» EXERCISE OBJECTIVE:
Edit the records below by swapping "trash icon" for "bin icon" and changing nothing else. Omit the pictures from your version.

» DATA EXCERPTS:

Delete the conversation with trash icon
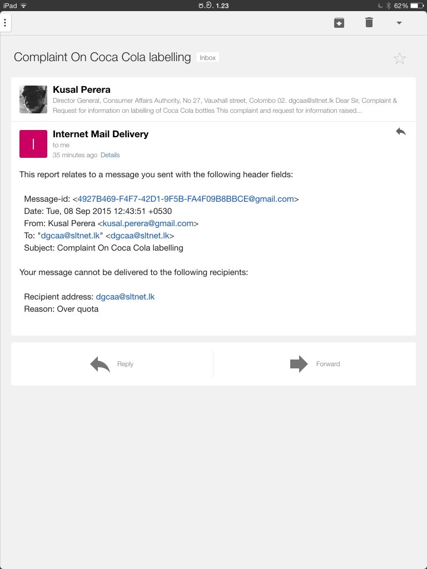The width and height of the screenshot is (427, 569). tap(369, 23)
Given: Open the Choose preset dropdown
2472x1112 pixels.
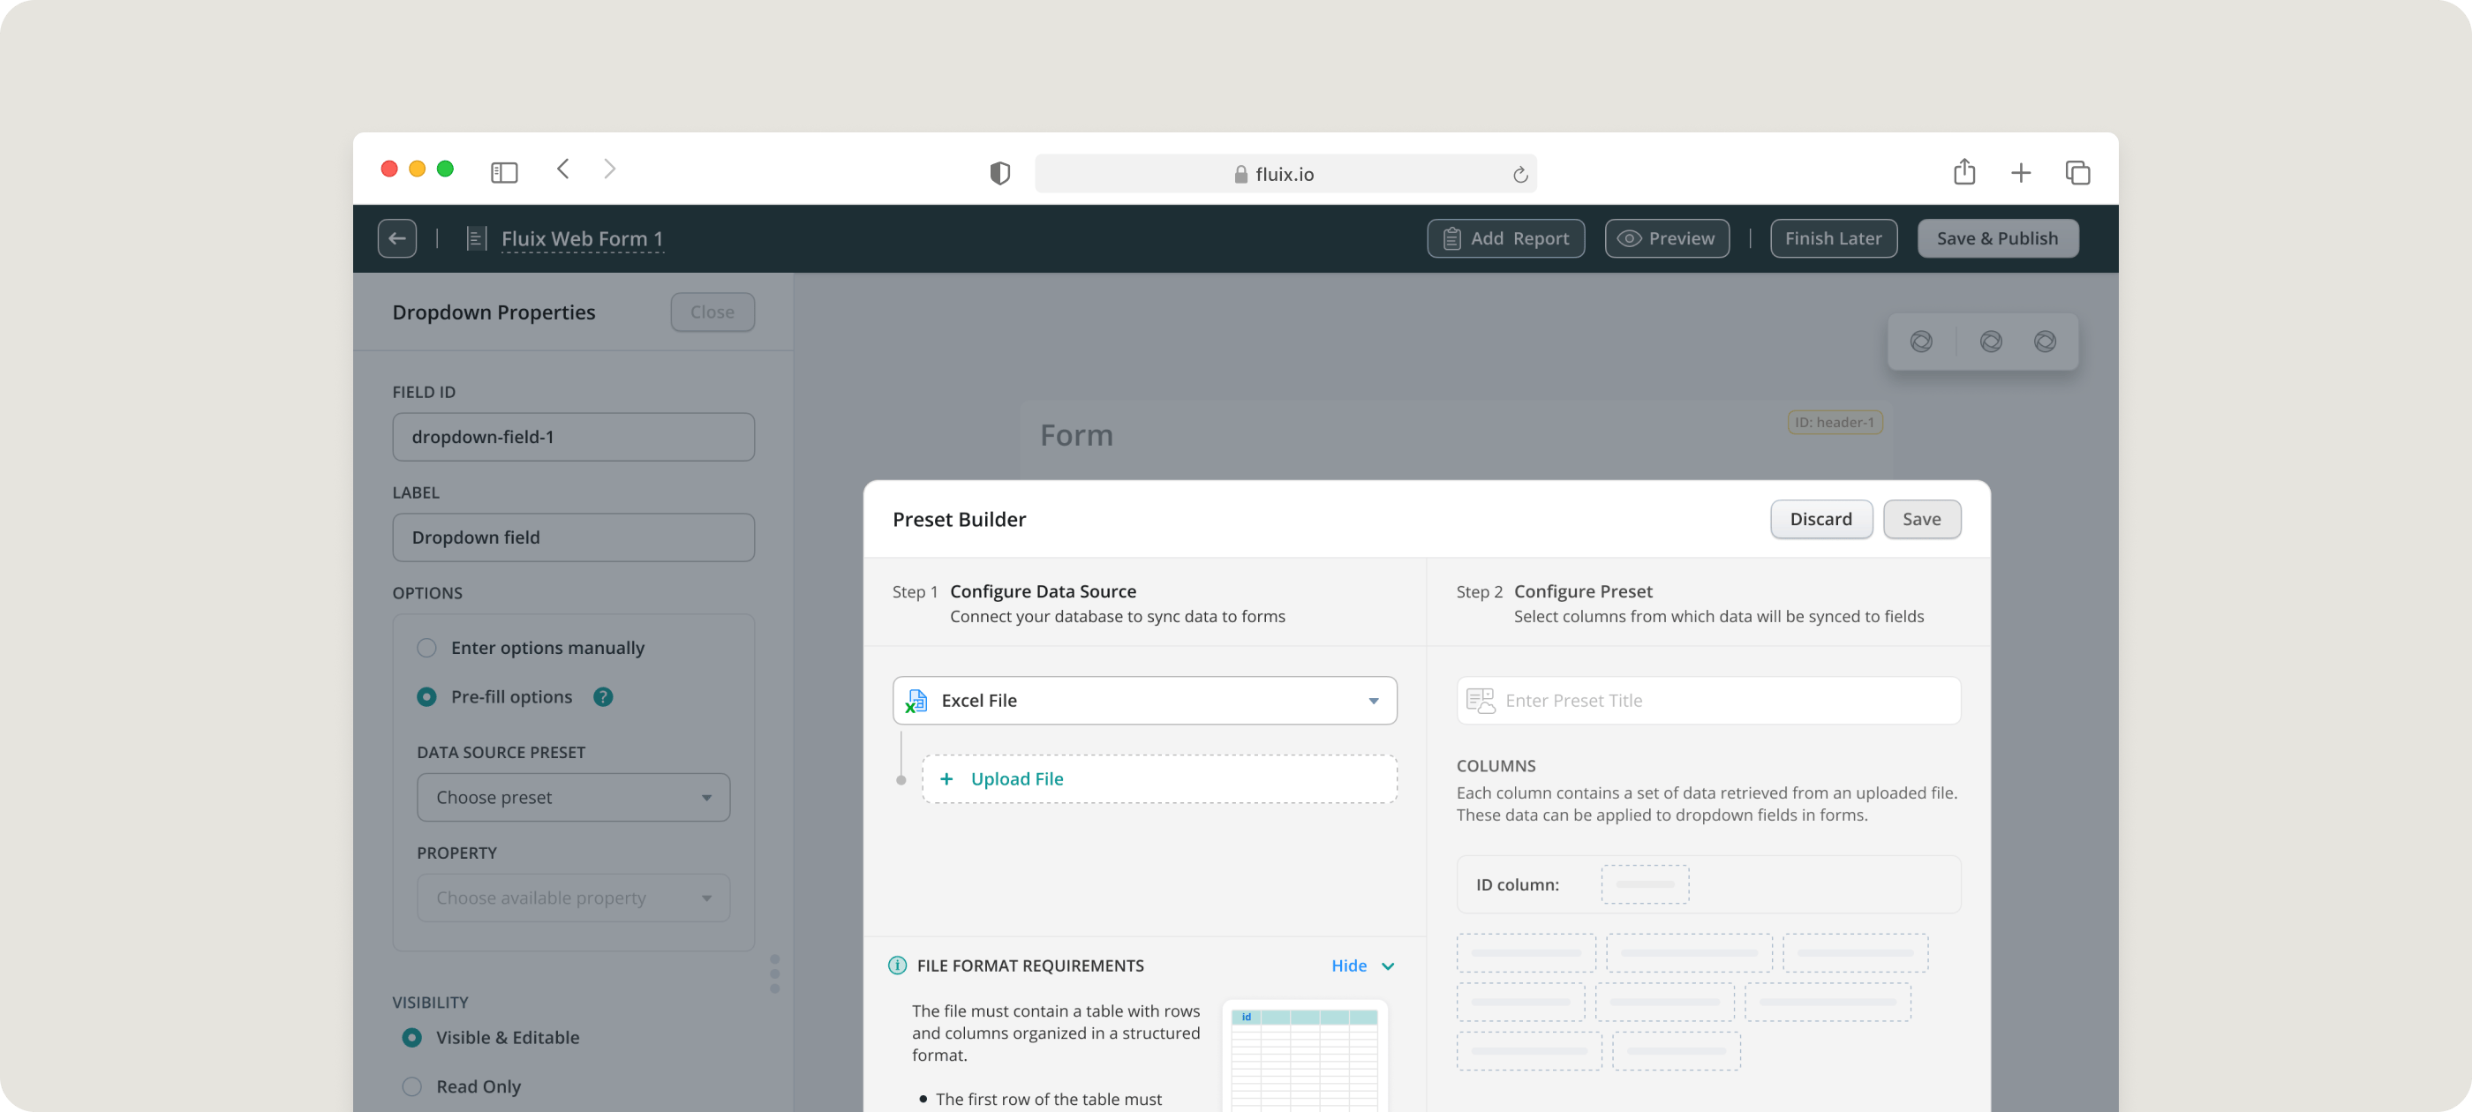Looking at the screenshot, I should point(573,797).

» OUTPUT FOR THIS TASK:
Delete the conversation with bin icon
The width and height of the screenshot is (427, 569). tap(369, 23)
Given: Open the Choose preset dropdown
2472x1112 pixels.
Looking at the screenshot, I should point(573,797).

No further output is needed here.